### What the exercise asks
Would you transcribe each of the entries exactly, with nothing added or dropped?

[Collected data]
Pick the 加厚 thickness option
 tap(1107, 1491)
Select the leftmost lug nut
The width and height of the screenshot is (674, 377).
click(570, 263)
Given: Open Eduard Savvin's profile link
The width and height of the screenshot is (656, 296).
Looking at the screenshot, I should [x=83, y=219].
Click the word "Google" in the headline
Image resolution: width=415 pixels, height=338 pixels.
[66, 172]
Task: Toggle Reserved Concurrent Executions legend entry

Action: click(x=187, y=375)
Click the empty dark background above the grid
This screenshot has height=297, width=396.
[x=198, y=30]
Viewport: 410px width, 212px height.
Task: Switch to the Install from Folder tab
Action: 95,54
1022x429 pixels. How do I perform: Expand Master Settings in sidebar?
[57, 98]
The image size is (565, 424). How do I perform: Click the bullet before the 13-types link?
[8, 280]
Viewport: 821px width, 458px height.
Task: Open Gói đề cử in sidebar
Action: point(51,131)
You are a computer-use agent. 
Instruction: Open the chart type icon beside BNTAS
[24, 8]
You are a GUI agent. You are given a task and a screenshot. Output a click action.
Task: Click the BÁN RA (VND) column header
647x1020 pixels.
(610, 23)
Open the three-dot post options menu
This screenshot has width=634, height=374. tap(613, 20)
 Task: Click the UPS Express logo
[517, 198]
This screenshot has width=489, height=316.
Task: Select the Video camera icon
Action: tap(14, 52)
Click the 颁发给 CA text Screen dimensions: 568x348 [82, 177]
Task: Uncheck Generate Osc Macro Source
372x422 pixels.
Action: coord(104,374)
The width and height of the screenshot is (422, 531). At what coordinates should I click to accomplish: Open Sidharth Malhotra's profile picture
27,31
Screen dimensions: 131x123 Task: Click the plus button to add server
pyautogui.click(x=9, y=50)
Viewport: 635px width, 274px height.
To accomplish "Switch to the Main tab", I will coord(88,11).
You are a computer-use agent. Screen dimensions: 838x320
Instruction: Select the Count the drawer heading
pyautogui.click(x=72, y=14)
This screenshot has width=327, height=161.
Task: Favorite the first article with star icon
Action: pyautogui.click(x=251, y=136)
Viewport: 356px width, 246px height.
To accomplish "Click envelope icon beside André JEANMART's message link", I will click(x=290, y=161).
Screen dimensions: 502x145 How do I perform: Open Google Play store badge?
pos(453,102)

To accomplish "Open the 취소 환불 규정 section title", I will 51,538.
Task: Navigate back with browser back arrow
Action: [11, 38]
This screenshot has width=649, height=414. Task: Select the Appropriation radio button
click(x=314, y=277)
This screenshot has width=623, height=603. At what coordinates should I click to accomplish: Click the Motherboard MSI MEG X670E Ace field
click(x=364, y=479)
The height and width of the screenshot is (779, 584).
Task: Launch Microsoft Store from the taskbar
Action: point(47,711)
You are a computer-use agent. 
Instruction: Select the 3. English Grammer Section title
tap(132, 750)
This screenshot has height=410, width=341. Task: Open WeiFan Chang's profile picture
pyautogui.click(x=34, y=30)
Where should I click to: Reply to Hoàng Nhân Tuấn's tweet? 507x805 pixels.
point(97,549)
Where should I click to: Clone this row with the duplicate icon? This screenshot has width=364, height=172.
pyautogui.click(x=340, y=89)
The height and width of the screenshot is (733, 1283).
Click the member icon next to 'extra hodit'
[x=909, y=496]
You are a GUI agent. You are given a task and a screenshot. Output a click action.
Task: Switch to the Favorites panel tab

### Task solution
Pick the 加厚 thickness option
 tap(1107, 1491)
Select the leftmost lug nut
The width and height of the screenshot is (674, 377).
click(570, 263)
Given: Open Eduard Savvin's profile link
The width and height of the screenshot is (656, 296).
Looking at the screenshot, I should [x=83, y=219].
Click the word "Google" in the headline
Image resolution: width=415 pixels, height=338 pixels.
[66, 172]
Task: Toggle Reserved Concurrent Executions legend entry

Action: click(x=187, y=375)
Click the empty dark background above the grid
This screenshot has height=297, width=396.
[x=198, y=30]
Viewport: 410px width, 212px height.
Task: Switch to the Install from Folder tab
Action: 95,54
1022x429 pixels. How do I perform: Expand Master Settings in sidebar?
[57, 98]
The image size is (565, 424). How do I perform: Click the bullet before the 13-types link?
[8, 280]
Viewport: 821px width, 458px height.
Task: Open Gói đề cử in sidebar
Action: point(51,131)
You are a computer-use agent. 
Instruction: Open the chart type icon beside BNTAS
[24, 8]
You are a GUI agent. You are given a task and a screenshot. Output a click action.
Task: Click the BÁN RA (VND) column header
647x1020 pixels.
(610, 23)
Open the three-dot post options menu
This screenshot has width=634, height=374. tap(613, 20)
 Task: Click the UPS Express logo
[517, 198]
This screenshot has width=489, height=316.
Task: Select the Video camera icon
Action: tap(14, 52)
Click the 颁发给 CA text Screen dimensions: 568x348 [82, 177]
Task: Uncheck Generate Osc Macro Source
372x422 pixels.
Action: coord(104,374)
The width and height of the screenshot is (422, 531). At what coordinates should I click to accomplish: Open Sidharth Malhotra's profile picture
27,31
Screen dimensions: 131x123 Task: Click the plus button to add server
pyautogui.click(x=9, y=50)
Viewport: 635px width, 274px height.
To accomplish "Switch to the Main tab", I will coord(88,11).
You are a computer-use agent. Screen dimensions: 838x320
Instruction: Select the Count the drawer heading
pyautogui.click(x=72, y=14)
This screenshot has width=327, height=161.
Task: Favorite the first article with star icon
Action: pyautogui.click(x=251, y=136)
Viewport: 356px width, 246px height.
To accomplish "Click envelope icon beside André JEANMART's message link", I will click(x=290, y=161).
Screen dimensions: 502x145 How do I perform: Open Google Play store badge?
pos(453,102)

To accomplish "Open the 취소 환불 규정 section title", I will 51,538.
Task: Navigate back with browser back arrow
Action: [11, 38]
This screenshot has width=649, height=414. Task: Select the Appropriation radio button
click(x=314, y=277)
This screenshot has width=623, height=603. At what coordinates should I click to accomplish: Click the Motherboard MSI MEG X670E Ace field
click(x=364, y=479)
The height and width of the screenshot is (779, 584).
Task: Launch Microsoft Store from the taskbar
Action: point(47,711)
You are a computer-use agent. 
Instruction: Select the 3. English Grammer Section title
tap(132, 750)
This screenshot has height=410, width=341. Task: Open WeiFan Chang's profile picture
pyautogui.click(x=34, y=30)
Where should I click to: Reply to Hoàng Nhân Tuấn's tweet? 507x805 pixels.
point(97,549)
Where should I click to: Clone this row with the duplicate icon? This screenshot has width=364, height=172.
pyautogui.click(x=340, y=89)
The height and width of the screenshot is (733, 1283).
Click the member icon next to 'extra hodit'
[x=909, y=496]
You are a GUI agent. You are given a task and a screenshot. Output a click action.
Task: Switch to the Favorites panel tab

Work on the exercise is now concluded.